As I sit here thinking about all things Father, remembering a story from my childhood that my children have heard often, (indeed they refer to this experience of mine often)… I thought it appropriate to share it today.  I was twelve at the time.  A prissy little girl, innocent and very worried about things like what others thought of me, how I was dressed, bad hair days … my family hated me for it, but there it is.   Back in the day, social security numbers were not given at birth, and so my dad took us three older ones to get ours.  He decided he wanted to act like he was handicapped, “to see how people react to him,” he said (he did love to watch and study people, a trait I have inherited).  We begged him not to, knowing that he was dead serious and what this could possibly mean for us over the next hour.  But alas, we were unable to dissuade him and so we entered the building with dad limping, slurring his words, and drooling out of the side of his mouth. really.  At one point, he got a drink out of the drinking fountain, and if things were not already horrifyingly embarrassing, he topped the experience off by lifting his leg as he bent over for a drink, and let one rip (fart, pass gas, cut the cheese, flatulence).  Oh yes.  This really happened.  He did not let up the act until we were back in the car.  So you will understand that when I threaten to embarrass my children in public, they KNOW the foundation this threat is built on.  I admit I have never gone to these lengths to embarrass my kids in their lives, (although there is still time).  But my beloved and I do get a great reaction when we threaten to :).  It’s one of the rights of passage when you give birth, calm the temper tantrums, listen to the “I hate you’s,” fix Grandma’s car that daughter scraped with my car and never told a soul and thought we wouldn’t notice and know that it was her, teach the boy how to fix the wall he kicked a hole in…. you get the picture.  So imagine my delight when I found this little gem of a father’s day tribute.  I feel whole again knowing there are other kids out there experiencing the wrath of a parent’s amusement… there is comfort in numbers.
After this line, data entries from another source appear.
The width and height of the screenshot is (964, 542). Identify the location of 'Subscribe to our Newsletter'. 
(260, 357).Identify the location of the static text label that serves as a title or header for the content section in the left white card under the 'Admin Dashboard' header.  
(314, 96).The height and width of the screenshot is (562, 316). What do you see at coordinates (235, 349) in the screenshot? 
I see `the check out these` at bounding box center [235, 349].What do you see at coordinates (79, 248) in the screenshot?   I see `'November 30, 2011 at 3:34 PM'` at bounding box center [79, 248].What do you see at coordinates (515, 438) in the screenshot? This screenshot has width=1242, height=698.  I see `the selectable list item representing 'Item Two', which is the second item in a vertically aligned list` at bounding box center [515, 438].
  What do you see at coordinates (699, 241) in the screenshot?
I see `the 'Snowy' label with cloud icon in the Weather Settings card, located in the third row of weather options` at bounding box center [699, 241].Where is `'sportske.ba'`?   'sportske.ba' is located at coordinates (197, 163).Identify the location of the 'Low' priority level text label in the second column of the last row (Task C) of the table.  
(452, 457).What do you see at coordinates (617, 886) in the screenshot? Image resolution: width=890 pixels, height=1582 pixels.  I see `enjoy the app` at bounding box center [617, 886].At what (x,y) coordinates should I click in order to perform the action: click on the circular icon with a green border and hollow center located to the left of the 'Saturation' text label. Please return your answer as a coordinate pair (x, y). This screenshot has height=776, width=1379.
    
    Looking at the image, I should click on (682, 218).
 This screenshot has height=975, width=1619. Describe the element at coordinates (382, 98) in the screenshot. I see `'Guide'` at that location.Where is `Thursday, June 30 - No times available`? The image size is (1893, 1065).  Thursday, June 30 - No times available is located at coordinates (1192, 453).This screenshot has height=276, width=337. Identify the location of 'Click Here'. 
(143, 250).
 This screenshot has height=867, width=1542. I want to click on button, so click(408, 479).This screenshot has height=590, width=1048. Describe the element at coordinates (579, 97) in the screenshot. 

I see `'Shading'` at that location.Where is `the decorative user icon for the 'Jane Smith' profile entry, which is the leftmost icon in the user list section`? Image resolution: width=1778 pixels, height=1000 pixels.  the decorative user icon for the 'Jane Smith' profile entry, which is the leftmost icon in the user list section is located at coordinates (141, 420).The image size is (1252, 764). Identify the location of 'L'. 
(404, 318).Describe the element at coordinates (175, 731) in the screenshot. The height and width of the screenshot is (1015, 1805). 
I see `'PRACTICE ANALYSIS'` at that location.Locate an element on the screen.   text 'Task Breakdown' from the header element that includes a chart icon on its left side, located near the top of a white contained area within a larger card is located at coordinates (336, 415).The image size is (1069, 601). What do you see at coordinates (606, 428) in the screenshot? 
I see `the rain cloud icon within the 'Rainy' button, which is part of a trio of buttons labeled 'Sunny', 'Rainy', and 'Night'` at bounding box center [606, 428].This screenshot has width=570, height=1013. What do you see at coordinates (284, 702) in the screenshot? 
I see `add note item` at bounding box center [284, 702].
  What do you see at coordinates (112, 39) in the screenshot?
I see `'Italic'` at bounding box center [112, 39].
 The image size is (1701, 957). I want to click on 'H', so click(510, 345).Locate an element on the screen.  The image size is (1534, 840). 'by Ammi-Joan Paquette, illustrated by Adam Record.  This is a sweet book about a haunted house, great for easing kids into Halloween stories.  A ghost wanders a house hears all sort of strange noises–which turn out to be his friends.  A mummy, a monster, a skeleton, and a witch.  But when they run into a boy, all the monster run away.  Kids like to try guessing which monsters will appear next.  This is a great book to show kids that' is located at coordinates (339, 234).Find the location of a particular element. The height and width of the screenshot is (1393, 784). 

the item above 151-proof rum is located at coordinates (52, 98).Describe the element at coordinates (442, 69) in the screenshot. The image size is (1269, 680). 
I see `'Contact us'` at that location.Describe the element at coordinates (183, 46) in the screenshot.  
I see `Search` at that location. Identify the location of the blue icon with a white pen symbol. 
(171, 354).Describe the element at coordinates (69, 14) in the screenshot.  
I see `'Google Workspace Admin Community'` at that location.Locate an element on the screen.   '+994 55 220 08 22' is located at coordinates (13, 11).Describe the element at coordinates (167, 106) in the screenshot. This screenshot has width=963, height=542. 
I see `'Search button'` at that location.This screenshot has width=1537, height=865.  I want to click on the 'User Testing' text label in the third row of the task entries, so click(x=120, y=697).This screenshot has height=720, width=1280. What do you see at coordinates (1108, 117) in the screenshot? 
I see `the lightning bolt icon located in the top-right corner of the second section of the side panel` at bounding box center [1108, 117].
Papa (my daddy) is old and widowed now, and still enjoys a good laugh and is often sending us emails with “senior” humor.  He is a good Papa and in this winter season of his life is an example to us all as he continues his legacy of faith and testimony. and humor.

Our children are growing up.  There seems to be no stopping it, as much as I wanted to freeze them at age 8… that age where they’re independent enough to make their own lunch and still call you friend.  But we have been extraordinarily lucky with our little brood.  Indeed, the worst teenage “funk” we have ever been through wasn’t even much of a challenge.  None of our kids have ever strayed from a good and righteous life.  They have never given us any reason to truly freak out.  I distinctly remember house hunting in PA when we were destined to move there many years ago now.  As we were driving around with this delightful, full bred New Jersey-er, with the Rosie O’Donnell accent I could listen to for days and be amused by that alone… she asked us about our children.  I began to lament about the problems we were having with our oldest at the time (sloughing school, “doorbell” ditching with friends [which had become an offense that cops could  pick them up for and take them abruptly home], staying up late until the wee hours of the morning and getting to school late all the time).  Yep, those were the things we got to worry about with our teens.  She stopped me and started asking me questions like “so does he drink and party? does he take drugs? is he flunking school?”  All of my answers to these types of questions was a resounding “no.”  I’ll never forget her answer that put me in my place, expanding my view of all things parenting… “So what are you so worried about?  It sounds to me like he’s a great kid and you need to appreciate that he isn’t into anything that might ruin his life.”  And you know, I learned to really appreciate people who have been willing to just tell me like it is when I needed it most.  These are the kind of people I really trust.  Sometimes.  You just have to be hit right between the eyes in order to right yourself and see things as they really are.  We do have great kids.  And now, they are growing their own little broods, equally great so far.  Two are married, one with two little boys, and being grandparents suits us just fine.  Another of the four is headed off to a mission in Ukraine in a few weeks, and our baby (now 16) is one very fine young man if I do say so myself.  (click on any picture to see full photos)

And I’m wishing that all families could have what we have.  Perfect contentment.  Really.  The friendships we have, the laughs we laugh constantly, the testimonies we share mostly by how we live, all come together to create the most perfect home for us here on earth.  And we all know that our priorities are the same… God, Family, Country.

 

So maybe, if we could all slow down enough to watch the clouds make their way lazy like across the sky, and listen to the birds sing, and sit around and talk and laugh without worrying about the to do list for a minute, and let a child help us even if they slow us down, and visit a grandpa even though there might be a thousand other things to do, then maybe, just maybe, the big picture wouldn’t get lost in the busy that takes over a life.  And we would be friends with the people that matter most.  And forgiveness would come easy because perspective would be clear.  And we would nurture the habits that get us to our real home.  Because I feel like that’s what we try to do in my little corner of the world, and it sure makes us pretty darn happy.

So here’s to my eternal sweetheart who is husband and daddy and grandpa, who fills us all up with love for God and laughing days.  So many laughing days.  And to my own daddy who left me a legacy of faith and testimony.  And to all my boys who are either daddies or uncles, who fill my life with a fullness that only a mother’s heart can understand.   I love you more than life itself and may this Father’s Day be a very happy one indeed!  Cheers!